Shopping for happiness? Here’s a better idea.
By Jeff Bernier
Sales were up about 20% compared to last year, and sales at ‘Small Business Saturday’ rose nearly as much at 18% higher compared to 2018. In short, consumers were enthusiastic. But while financial analysts are happy to announce that the increase in sales is a good thing because it signals that consumers are feeling optimistic about the economy, I’m not convinced that our willingness to jump into the buying frenzy is a sign of anything but trouble.
Before you start thinking I’ve suddenly become a holiday Scrooge, let me explain.
It’s no mystery that psychology has a huge impact on our relationship with money. On this recent episode of Money & Meaning, psychologist and behavioral finance expert Daniel Crosby shared some of his insights into how psychology and behavioral finance impact our investment decisions. But how we perceive money in relation to ourselves impacts much more than just how we invest. It also drives how we save and, yes, how we spend. For better or worse, how we think about money is directly tied to how we think about ourselves. That makes it all too easy to slide into thinking that the more money we have, the better we are as people. And that the more things we have, the happier we will be.
According to many experts on behavioral finance, quite the opposite is true. In fact, study after study has shown that making more money and buying more things are not the keys to happiness and joy. One example: a 2010 study from Princeton University found that it took about $75,000 dollars a year for people to be happy. People earning that amount reported that they weren’t stressed about how to pay their bills, and that their quality of life made them ‘happy.’ Knowing that, it would be easy to assume that more money would make them even more happy, right? Wrong. The study also revealed that when people made more than $75,000 dollars a year, their level of happiness didn’t increase. People with incomes lower than $75,000 reported that they were less happy, but once income jumped above that amount, there was no reported increase in happiness.
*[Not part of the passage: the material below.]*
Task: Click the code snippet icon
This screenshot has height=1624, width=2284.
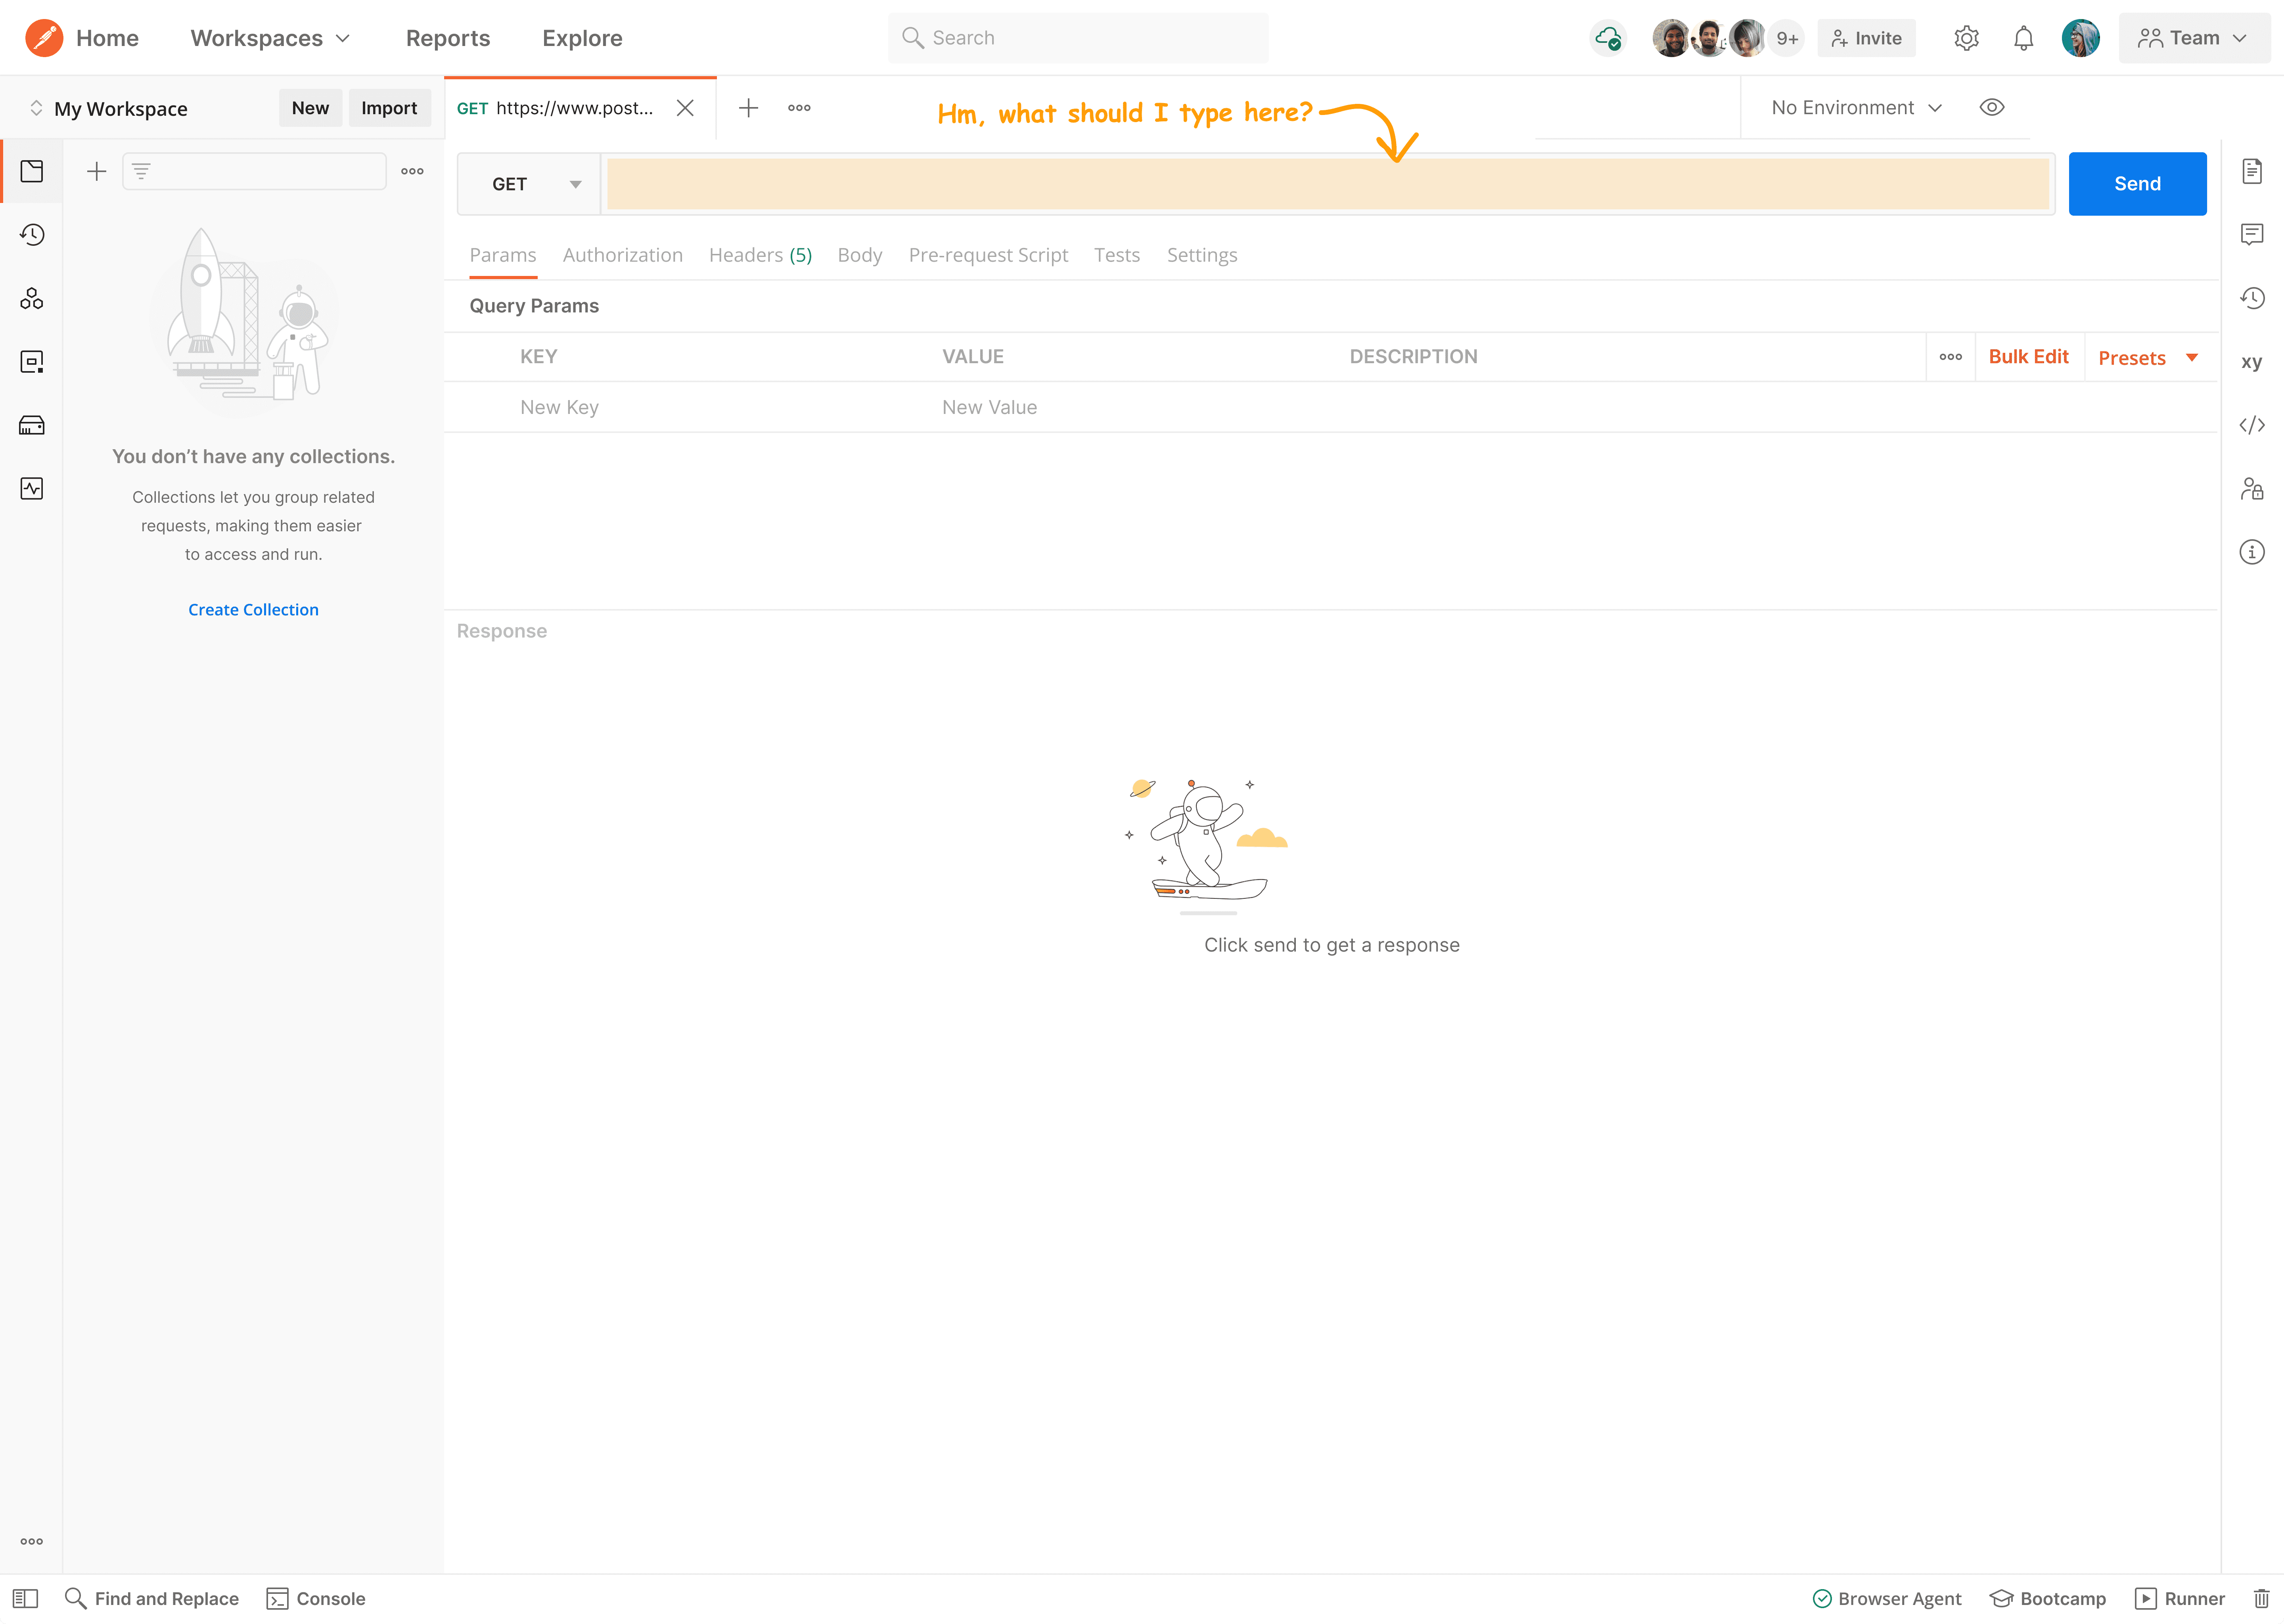Action: [2251, 426]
So what does increase happiness?
Once again, research has an answer. A study from Harvard University that began way back in 1938 looked at the lives of hundreds of men over a period of 75 years. The study (now known as The Harvard Study of Adult Development) included two groups: male sophomores at Harvard, and men of the same age from some of the poorest neighborhoods in Boston. Over the years, both groups were followed, interviewed, and given questionnaires, and researchers closely monitored their physical and mental health. What the study found was that levels of happiness and life satisfaction did not depend on how much money the participants had in the bank, how successful they were in their careers, or how famous they became (one subject even went on to become President of the United States). It didn’t depend on how many friends they had or whether they were single or married. In fact, the study concluded this important fact:
The greatest predictor of happiness
is not money or fame or belongings, but the quality of relationships.
Wow. If that’s not a wake-up call for the holidays, I don’t know what is! If Black Friday is any indicator, our focus on materialism has reached a new peak. And yet it has been proven that all of these things we are buying will not bring us happiness. The one thing that can bring us real, long-lasting happiness is connecting with the people we care about most.
Of course, that’s easier said than done. At times, trying to avoid what Daniel Crosby calls the ‘hedonic treadmill’ of continuing to buy and consume despite the lack of any real, long-lasting reward feels almost futile. But to be truly happy, we must continue to try. I must continue to try!
That’s why I’ve decided that before the frenzy of the holidays takes its hold, I’m going to rededicate myself to taking time out for gratitude—beginning with 20 minutes of silence and reflection every morning in December. I’ve learned that, for me, that time helps me get really clear on what I’m most grateful for at the moment, and on what really matters to me. (Hint: the answer has never been a 75-inch flat-screen TV or the newest iPhone.) If I am able to be completely honest and true to myself in those 20 minutes, I know that this simple act of counting my blessings will give me the clarity I need to focus not on what I don’t have already, but on all the things I do have. My lovely wife. My amazing kids. My new grandson. My friends and extended family. My clients and co-workers. These are the ‘things’ that really matter.
Life experience teaches us that life is about much more than money or titles or the things we buy at a Black Friday sale. But I’ve found that unless I take the time to reflect on that truth, I can get lost in the frenzy and stuck on the ‘hedonic treadmill.’ If you, too, find it a challenge to stay focused on what really matters to you—and to find your own happiness by connecting with the people you care about most—I invite you to join me in beginning every day in December with 20 minutes of gratitude. I expect that, come January, we’ll both be on a much straighter path to the kind of happiness we’re really looking for.